Hinke hat sich intensiv mit der Zeit um 1900 beschäftigt. Um seine jungen Besucher für das Leben damals am Hofe zu begeistern, hat sich der 60-Jährige eine Menge interaktive Überraschungen einfallen lassen. "Mir ist bei den Führungen wichtig, dass für Jeden im Alter zwischen fünf und zwölf Jahren etwas dabei ist, aber auch die Eltern sollen sich nicht langweilen", so Hinke. Sein Plan geht auf. Alle Teilnehmer sind begeistert bei der Sache.

Dabei hatten Lea Roßner aus Werdau und Lina Gruber aus Waldenburg erst gar keine Lust gehabt, an dem Rundgang teilzunehmen, erzählt ihre Oma, die mit den Ferienkindern den Tag verbringt. Mittlerweile sind die beiden sieben- und achtjährigen Mädchen jedoch voll bei der Sache. Auch Annerose Hupfer, die mit ihrem Enkelkind Hannah Katharina Sauerzopfe aus Berlin an der Führung teilnimmt, ist von dem Ferienangebot angetan. Mit der Neunjährigen, die eine Woche bei ihr in Werdau verbringt, möchte sie später noch das Naturalienkabinett besuchen.

Nachdem die Mädchen die frisch gewaschene Wäsche auf einer Wäscheleine mit Sturmklammern im Außengelände aufgehängt haben, führt "Micha" - abermals verkörpert vom Gästeführer, doch diesmal stilecht in Lehreruniform - die Teilnehmer zur nächsten Station. Und zwar in das reich verzierte Chinesische Zimmer. Hier soll eine Tafel für den Fürsten eingedeckt werden. Doch kennt "Micha" überhaupt die Benimmregeln am Hofe? - Sein lautes Geschlürfe der Prinzessinnensuppe am Tisch sorgt jedenfalls fürschallendes Gelächter. Weitaus weniger prunkvoll, ohne Tafelgedeck, aßen die Armen um 1900 mit Holzlöffeln. Fleisch besorgten sich die weniger betuchte Schicht beim Pferde- oder Hundemetzger um die Ecke.
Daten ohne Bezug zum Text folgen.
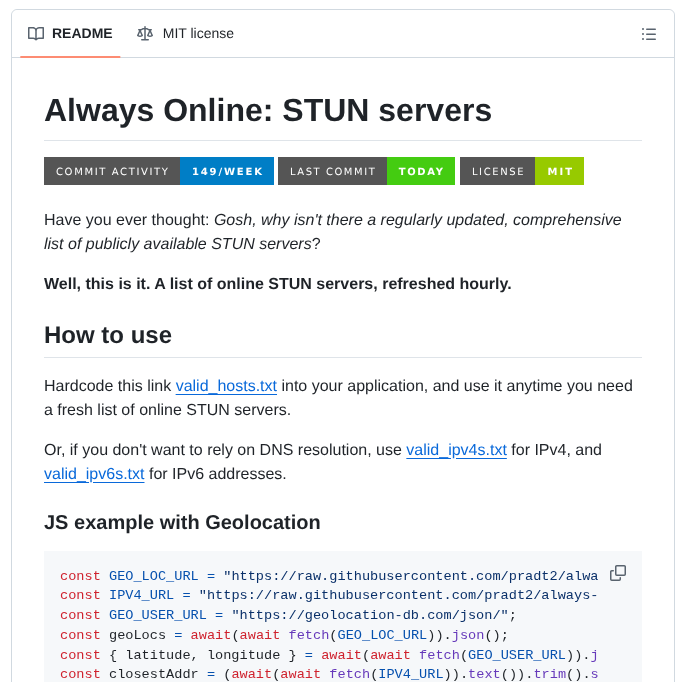Click the gray License badge label
Screen dimensions: 681x682
[x=497, y=171]
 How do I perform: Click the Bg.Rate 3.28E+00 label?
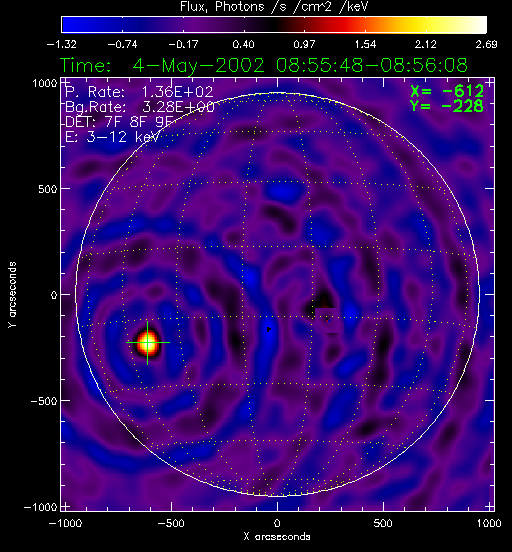(x=140, y=107)
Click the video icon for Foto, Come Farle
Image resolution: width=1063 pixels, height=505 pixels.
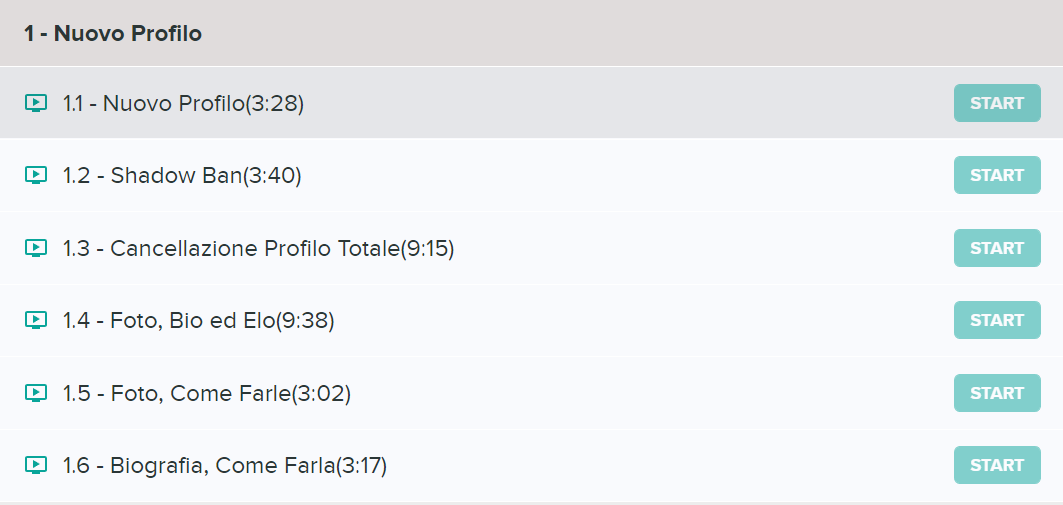coord(36,393)
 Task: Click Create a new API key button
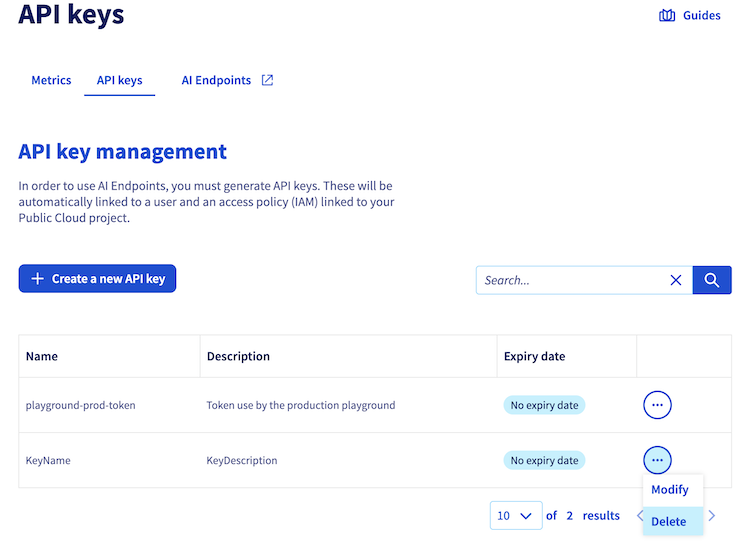click(97, 279)

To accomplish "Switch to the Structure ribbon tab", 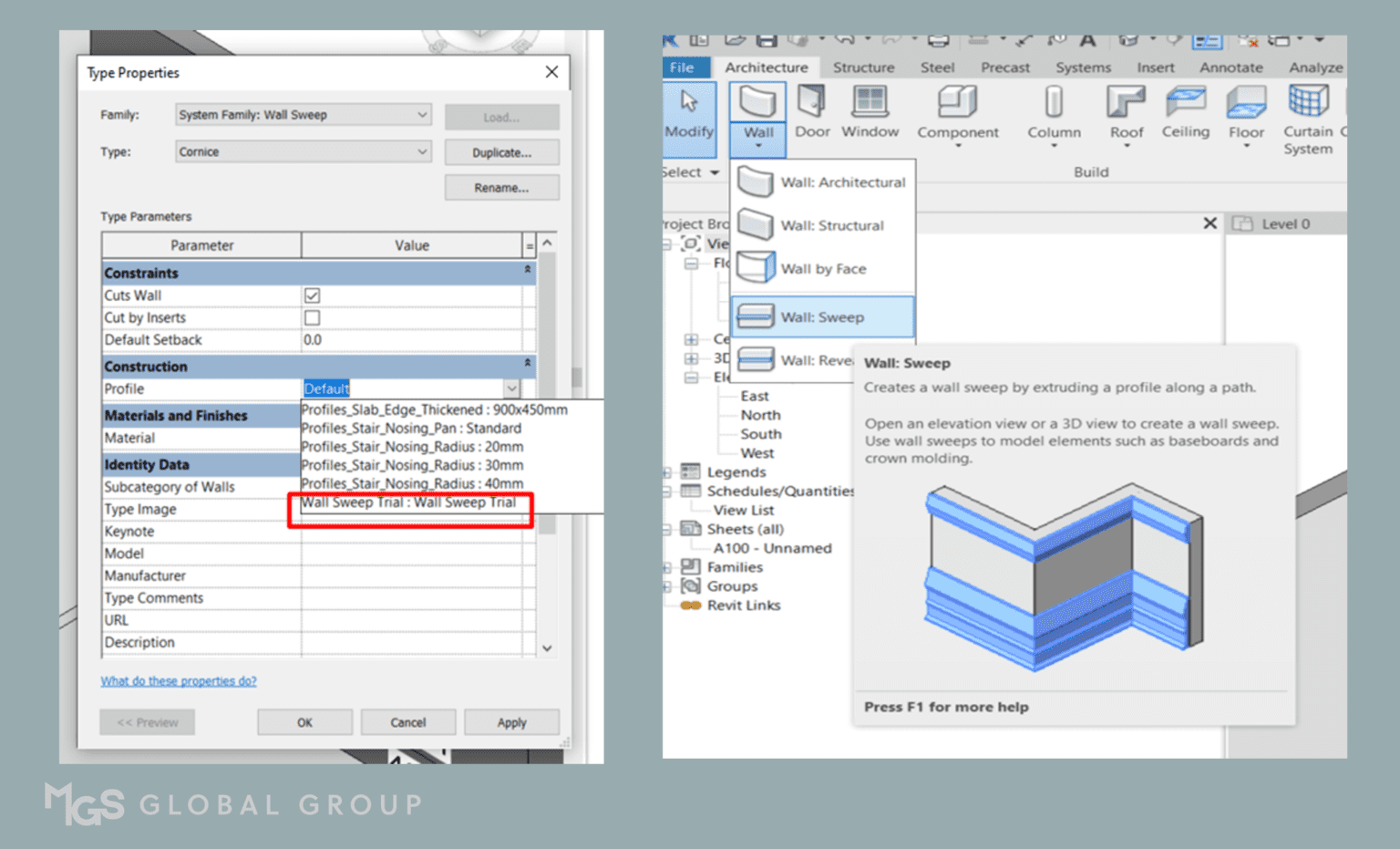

Nach anderthalb Stunden ist das Treffen mit "Mischa und Micha" vorbei. Die anschauliche Geschichtslektion hat ihre Wirkung nicht verfehlt. Für die Kinder war die Zeitreise im Schloss Waldenburg ein unvergessliches Erlebnis.

In den Sommerferien hat das Schloss erstmals Kinderführungen angeboten. "Das kam so gut an, dass wir jetzt in der Ferienzeit daran festhalten wollen", erklärt Anja Straube, verantwortlich für das Marketing.